At her first hearing, Matherne asked the immigration judge to allow Hidalgo to return to Mexico. Because Hidalgo had no money to buy a plane ticket and she did not want any further delays, she chose not to seek voluntary departure.
Even though the immigration judge’s removal order is final, it appears there is virtually no end in sight to Hidalgo’s detention. She has no money for phone calls, food or soap, and the intense pain doesn’t allow her to sleep.
Finally, in December 2018, after SIFI repeatedly followed-up with Irwin staff about the need for medical care, she was sent to a new doctor.

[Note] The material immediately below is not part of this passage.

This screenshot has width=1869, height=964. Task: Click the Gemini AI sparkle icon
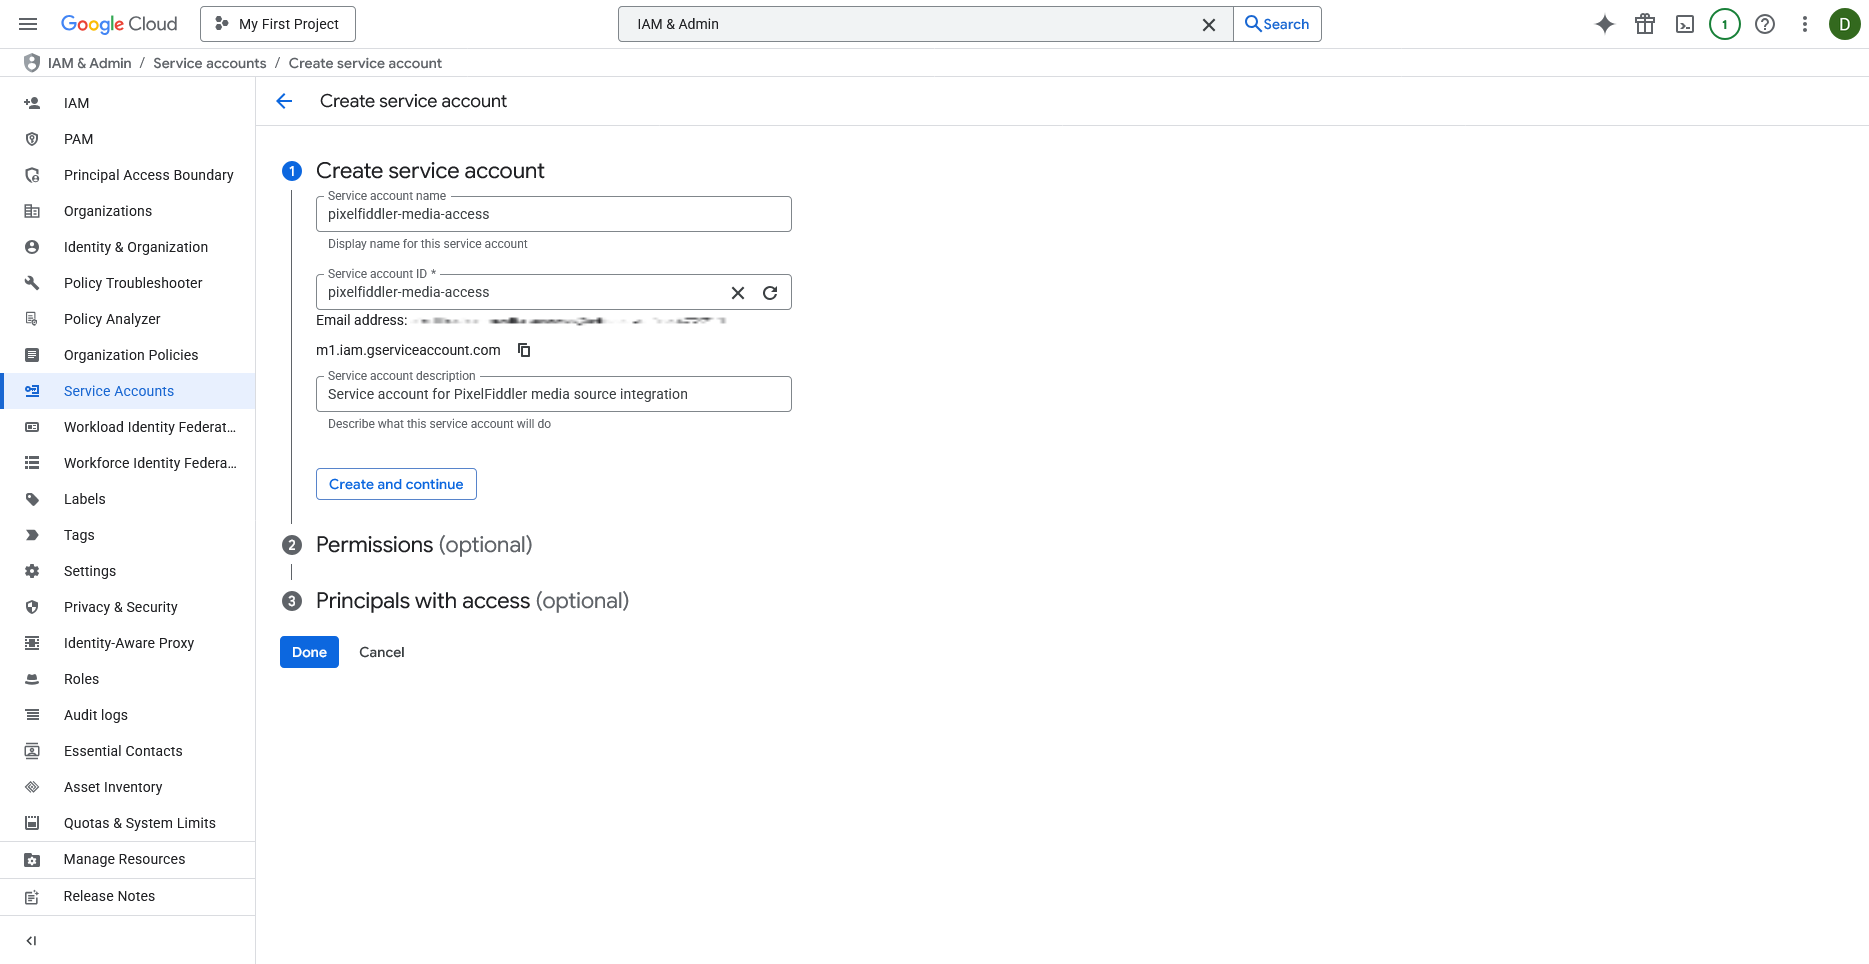tap(1604, 24)
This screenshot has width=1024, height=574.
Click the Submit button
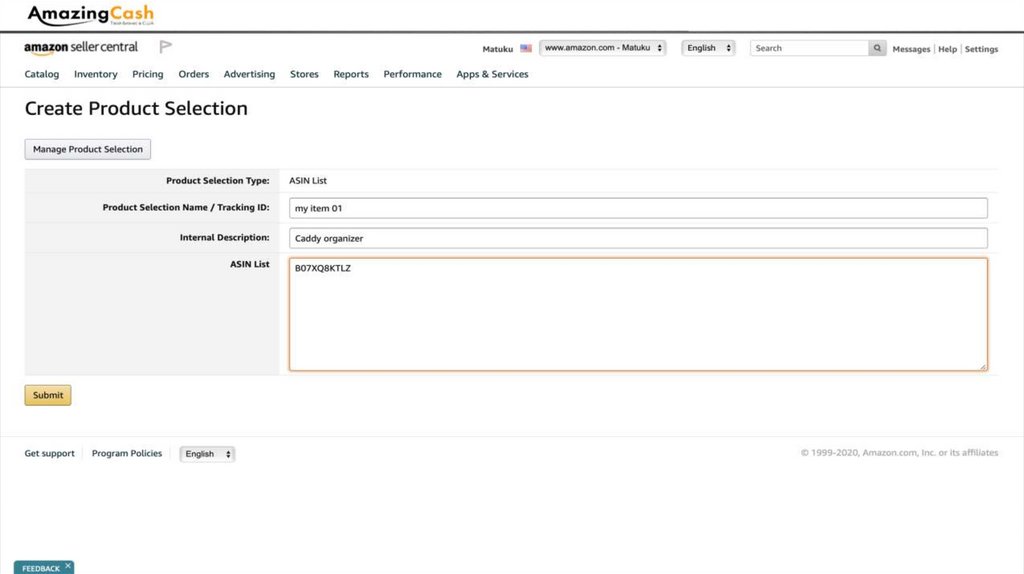click(x=48, y=395)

Hidalgo did, indeed, have an infection in her uterus. She was prescribed medication, and for the first time since her miscarriage, she felt some relief.
An unending nightmare
Locked down at Irwin County Detention Center, Hidalgo is missing out on her youngest daughter’s milestones.
“I’m missing her first tooth, her first words,” she said. “I’m missing everything. I dream of my family. It’s been a long time since I’ve seen my daughters.”
At home in Mexico, Hidalgo’s mother doesn’t know what happened to her. She thinks Hidalgo has done something to deserve her arrest and detention, and is angry with her. Her mother is also getting physically sick – with worry.
“She wonders why I’m not out of here,” Hidalgo said as she wept. “She thinks I’ve done something wrong, something bad.”
In November 2018, Hidalgo’s husband was deported to Mexico. In January 2019 – over a year after Hidalgo entered the U.S. for a vacation on a tourist visa – the judge finally granted her a removal order. But as of mid-January 2019, her deportation was still pending. She was still being held captive at Irwin.
“Nancy has suffered at the hands of the government and the private prison company through lack of the most basic medical care,” Matherne said. “That suffering has only been compounded by the inefficiencies and ineffectiveness of the backlogged and bloated immigration court system and immigration appeals process. Nancy has wanted nothing more than to be removed from the United States and, yet, in spite of doing nothing but complying, she is still waiting for the nightmare of her immigration detention to end."
When the day comes that Hidalgo is finally set free from the immigrant prison, she says she’ll never smile a brighter smile.
“I’m going to open my arms to hug the sky,” she said.